TWO months since the devastating Kangaroo Island bushfires started, locals have stressed the importance of a review into native vegetation management.
John Symons had his 540-hectare Turkey Lane farm, north-west of Parndana, almost completely wiped out.
He lost his house, sheds and decades of valuable genetics when 2500 of his sheep perished in the firestorm on January 3.
He remains frustrated because he believes the catastrophe was avoidable.
"They let that fire go on for days in the park when it could have been put out in the hours after the lightning strike," he said.
"But for whatever reason, which I hope comes out in the coronial inquiry, bulldozers are not accepted in the park.
"So the alternative was to let the fire destroy half the island - that's not what I call conservation."
Mr Symons said in his 50-plus years in the local CFS, including time as a deputy group officer, he had never seen a fire of that intensity for that length of time.
"You can get horrendous flare-ups, but they generally run out of steam," he said.
"This fire didn't run out of steam because it went from native veg to forestry through roadsides to more native veg and forestry and it funneled up from the south like you couldn't believe.
"It took 1.5 hours to burn about 30 kilometres from South Coast Road and then wipe us out completely.
"The huge amounts of vegetation across the island, both native and forestry, fueled that fire.
"It was a miracle more people didn't die."
RELATED READING: KI fire causes utter devastation, claims two lives
Mr Symons believes the national parks on the island, including Flinders Chase, need to be "broken up" to become more manageable.
"We have to break that landscape up, you can't just have forestry backing onto native veg without it being broken up somewhere and cleaning up fuel loads up on a regular basis," he said.
He was also highly critical of the decision to "class burning native vegetation as land clearance".
"We as farmers do everything we can to look after the scrub we have, we don't kill every animal that moves," he said.
"They may as well turn it into farmland."
KI beekeeper Peter Davis agreed, saying the Native Vegetation Act 1991 had exacerbated the problem.
"The act prevents farmers from burning small bits of roadsides or creeklines so we have had this continuous wick effect," he said.
Mr Davis was a KI CFS member for 55 years and was the chairman of the Bushfire Prevention Committee after the 2007 bushfires on KI.
He said a Bushfire Prevention Plan was drawn up for KI after those fires, but nothing came of it.
"We tried to do something then to protect our community, but we were stopped by stupid legislation," he said.
Mr Davis hopes the disaster drives home to government how dangerous the "no burning" policy is once and for all.
"We have to get back to more sustainable management," he said.
NRKI presiding member Andrew Heinrich agreed more controlled burns were required, along with better roadside vegetation management.
"I am not saying we need to clear all roadside vegetation, that would spoil what makes KI so special for tourists, but we do need to do it better than what we had been doing," he said.
"At a minimum, property gateways need to be cleared to improve access for the CFS, and where roadside veg joins with native veg, there should be fire breaks wide enough to get a fire truck through, same as between farm boundaries and native veg areas."

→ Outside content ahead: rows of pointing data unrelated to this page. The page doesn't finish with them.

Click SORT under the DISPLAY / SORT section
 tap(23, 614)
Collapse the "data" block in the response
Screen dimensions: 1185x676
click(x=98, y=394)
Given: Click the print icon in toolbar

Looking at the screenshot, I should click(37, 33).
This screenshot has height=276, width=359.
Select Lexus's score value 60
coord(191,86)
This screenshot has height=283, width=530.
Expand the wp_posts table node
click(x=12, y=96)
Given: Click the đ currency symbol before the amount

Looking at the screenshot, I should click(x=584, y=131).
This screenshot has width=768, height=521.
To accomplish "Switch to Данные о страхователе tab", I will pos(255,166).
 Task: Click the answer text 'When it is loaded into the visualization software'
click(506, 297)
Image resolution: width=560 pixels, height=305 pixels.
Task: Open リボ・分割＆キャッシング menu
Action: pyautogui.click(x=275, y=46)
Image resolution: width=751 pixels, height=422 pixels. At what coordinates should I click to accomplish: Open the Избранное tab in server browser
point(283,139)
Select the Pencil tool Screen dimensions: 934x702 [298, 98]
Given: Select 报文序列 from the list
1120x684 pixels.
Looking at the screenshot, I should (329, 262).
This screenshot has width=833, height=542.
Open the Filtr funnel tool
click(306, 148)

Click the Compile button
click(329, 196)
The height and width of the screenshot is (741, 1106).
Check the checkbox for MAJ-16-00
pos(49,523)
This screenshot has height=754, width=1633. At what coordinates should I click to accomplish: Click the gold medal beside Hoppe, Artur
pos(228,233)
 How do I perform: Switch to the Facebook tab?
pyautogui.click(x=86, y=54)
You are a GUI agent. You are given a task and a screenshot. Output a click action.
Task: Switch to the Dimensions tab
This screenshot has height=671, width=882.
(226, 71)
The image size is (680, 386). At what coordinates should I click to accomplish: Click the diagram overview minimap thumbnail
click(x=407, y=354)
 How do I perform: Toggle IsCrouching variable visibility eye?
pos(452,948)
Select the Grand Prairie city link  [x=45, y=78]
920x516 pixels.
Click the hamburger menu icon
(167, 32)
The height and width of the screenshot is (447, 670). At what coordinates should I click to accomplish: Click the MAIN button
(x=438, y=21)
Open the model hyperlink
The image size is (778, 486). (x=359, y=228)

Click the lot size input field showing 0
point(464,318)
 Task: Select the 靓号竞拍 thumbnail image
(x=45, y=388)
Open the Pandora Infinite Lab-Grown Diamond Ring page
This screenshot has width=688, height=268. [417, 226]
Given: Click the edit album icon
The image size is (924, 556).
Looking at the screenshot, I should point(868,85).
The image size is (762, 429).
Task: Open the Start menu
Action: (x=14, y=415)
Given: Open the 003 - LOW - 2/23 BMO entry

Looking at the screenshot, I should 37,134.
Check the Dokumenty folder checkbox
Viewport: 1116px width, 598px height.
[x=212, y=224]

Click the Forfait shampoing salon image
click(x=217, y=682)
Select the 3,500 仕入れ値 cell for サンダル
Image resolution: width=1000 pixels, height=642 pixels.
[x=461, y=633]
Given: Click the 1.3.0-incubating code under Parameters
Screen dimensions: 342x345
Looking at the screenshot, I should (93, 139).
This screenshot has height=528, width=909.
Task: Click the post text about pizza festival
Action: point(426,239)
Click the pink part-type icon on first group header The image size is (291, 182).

Mr Heinrich believes forestry on KI should also be reviewed.
"With the amount of native veg we have here, the island is not big enough for both," he said.
KI Plantation Timbers managing director Keith Lamb said the company planned to continue timber production on the island.
"It's interesting because in Australia we have 2 million hectares of plantations - if there's fire on the mainland, I don't hear people saying that the forestry plantations should be removed," he said.
"It's a unique comment that comes just from KI.
"The main lesson for all of us is where we have native vegetation immediately adjacent to human habitation and other land uses, there needs to be a special emphasis placed on management of that vegetation both in the short and long-term."
KI mayor Michael Pengilly said "no change is no option".
"This was a natural fire, but there is no question of the wicking effect, from both roadside vegetation and forestry, which contributed to the intensity and speed of the fire," he said.
"It is up to the government to change the native vegetation act, not just because of what happened to us, but also in the Adelaide Hills.
"Cool burns not only have a regenerating affect, but also become safe havens for livestock and even people if fires occur again.
"It's going to take 8-10 years for us to have the capacity to have a fire like this again, on the western half of the island anyway, but it will happen again if laws don't change."
Environment Minister David Speirs said he knew of the concerns from locals about changing native vegetation laws.
"But I would prefer to wait on the recommendations of the review undertaken by (former Australian Federal Police Commissioner) Mick Keelty before I form a view," he said.
Mr Keelty was leading an independent review into the 2019-20 SA bushfire season, with findings expected to be delivered in June.
"Locals will have the opportunity to feed their expertise into that review," Mr Speirs said.